Perhaps overstated, but with the "new" economy, patents seem to have have become a means of revenue almost replacing real products, and not via friendly licensing but by waiting quietly and attacking with the terror of lawsuits and protracted legal battles.
It's easy to complain. It takes real thought and hard work to provide rational, practical suggestions for "repairs".
Patents are good only for letting others steal your invention.
(2) Buaya's complaint joins that of the US Supreme Court, or did you not read the article?
AB
"The primary objective of copyright is not to reward the labor of authors, but "[t]o promote the Progress of Science and useful Arts." To this end, copyright assures authors the right to their original expression, but encourages others to build freely upon the ideas and information conveyed by a work. This result is neither unfair nor unfortunate. It is the means by which copyright advances the progress of science and art.
--Feist Publications, Inc. v. Rural Telephone Service Co., (499 US 340, 349(1991))
In short, the solution is more judges - at all levels - who adhere to the original intent of the Constitution:
"The Congress shall have Power ... To promote the Progress of Science and useful Arts, by securing for limited Times to Authors and Inventors the exclusive Right to their respective Writings and Discoveries."
What rational, practical suggestions do you to "fix" the system?
It's easy to complain. It's hard to actually come up with new ideas and implement them.
A finer man you will probably never meet.

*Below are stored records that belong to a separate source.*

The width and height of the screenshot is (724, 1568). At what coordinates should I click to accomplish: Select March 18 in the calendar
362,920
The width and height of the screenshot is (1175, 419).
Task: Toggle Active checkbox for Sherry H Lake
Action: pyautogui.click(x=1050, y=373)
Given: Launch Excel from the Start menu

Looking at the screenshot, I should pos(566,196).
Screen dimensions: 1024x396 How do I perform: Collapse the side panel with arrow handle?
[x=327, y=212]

When he was on the Judiciary Committee, that was his specialty, so I hope he helps bring some needed reform to the Patent office.

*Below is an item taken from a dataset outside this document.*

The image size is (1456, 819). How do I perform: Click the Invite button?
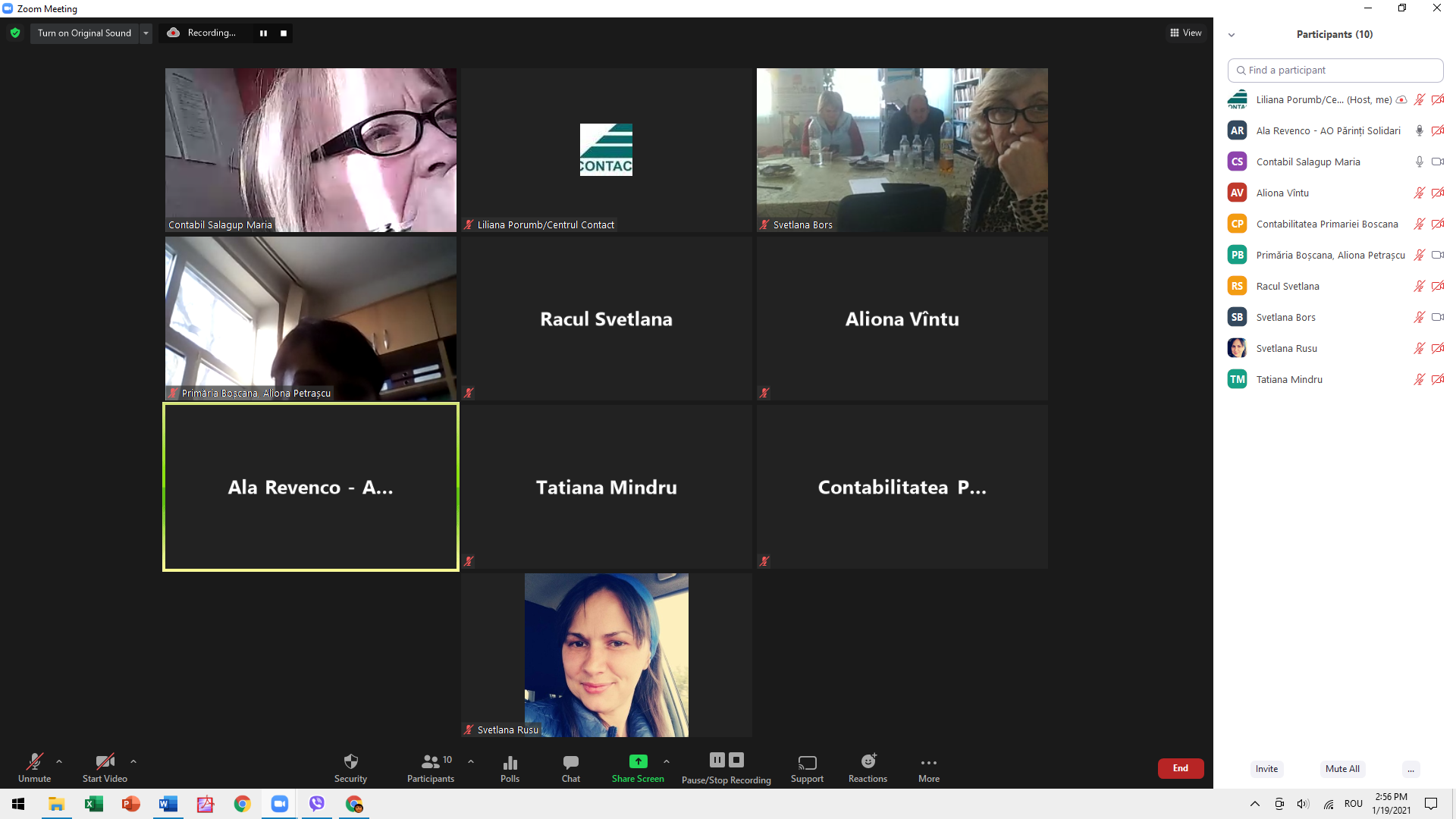tap(1266, 768)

Is this what you really want? It certainly is what you suggest.
If the patent system is "broken" why not fix the system? What is it about the system that is "broken" and needs to be fixed?
My take would be that the patent system is inherently non-market in character. Patent systems are a form of government privelege left over from 17th century monarchies. They promote an irrational concept of "intellectual property" which holds that one can "own" an idea. Problem is that ideas do not meet the definition of an economic good -- they don't have scarcity.
Patent systems are broken from the start. The fact that the system is being twisted to allow companies to deploy lawyers rather than better products against their competitors is not new, it's the way the game was set up in the first place.
"The patent office has become a place where the essential politics the checks from contending interests are out of balance. The voices heard daily at the patent office belong to people who like patents, want patents, and rely on patents for their living; their creed is, the more the better. Officials measure their own performance in terms of their output. It's as if they were a manufacturing company turning out product."
"The people interacting regularly with patent officials and examiners their obvious clientele and customer base are inventors and inventor representatives...It's virtually forgotten that the government's customers also include the rest of the nation, the citizenry at large, whose fortunes depend on the agency's judgments and policies."
In other words, the problem is the very sort of oligarchy you mention.
Abolishing patents would greatly enhance invention and improve greatly the lot of most inventors. See prior comments of the stolen "ideas" -- had the inventors known that their ideas would be so stolen, they would have negotiated and/or packaged so as to make money. Instead the patent system made both aggravation for the orginal idea men and coddled the laziness and theft-inclination of the companies what grabbed their ideas.
I dearly like the spanish word for business. It is "Negocio" -- Negotiation. Business is negotation, deals between interested parties. The whole IP process perverts that negotiation. It interposes patent lawyers.
Get rid of the entire category of "design patents".
A hopeful client approached me for my patent agent services, he had a big deal, a breakthrough. We met. He produced drawings of a salt-and pepper shaker set. A patent attorney could make a living with just design patents and never advance the state of art of technology by a single turn of a fine screwthread.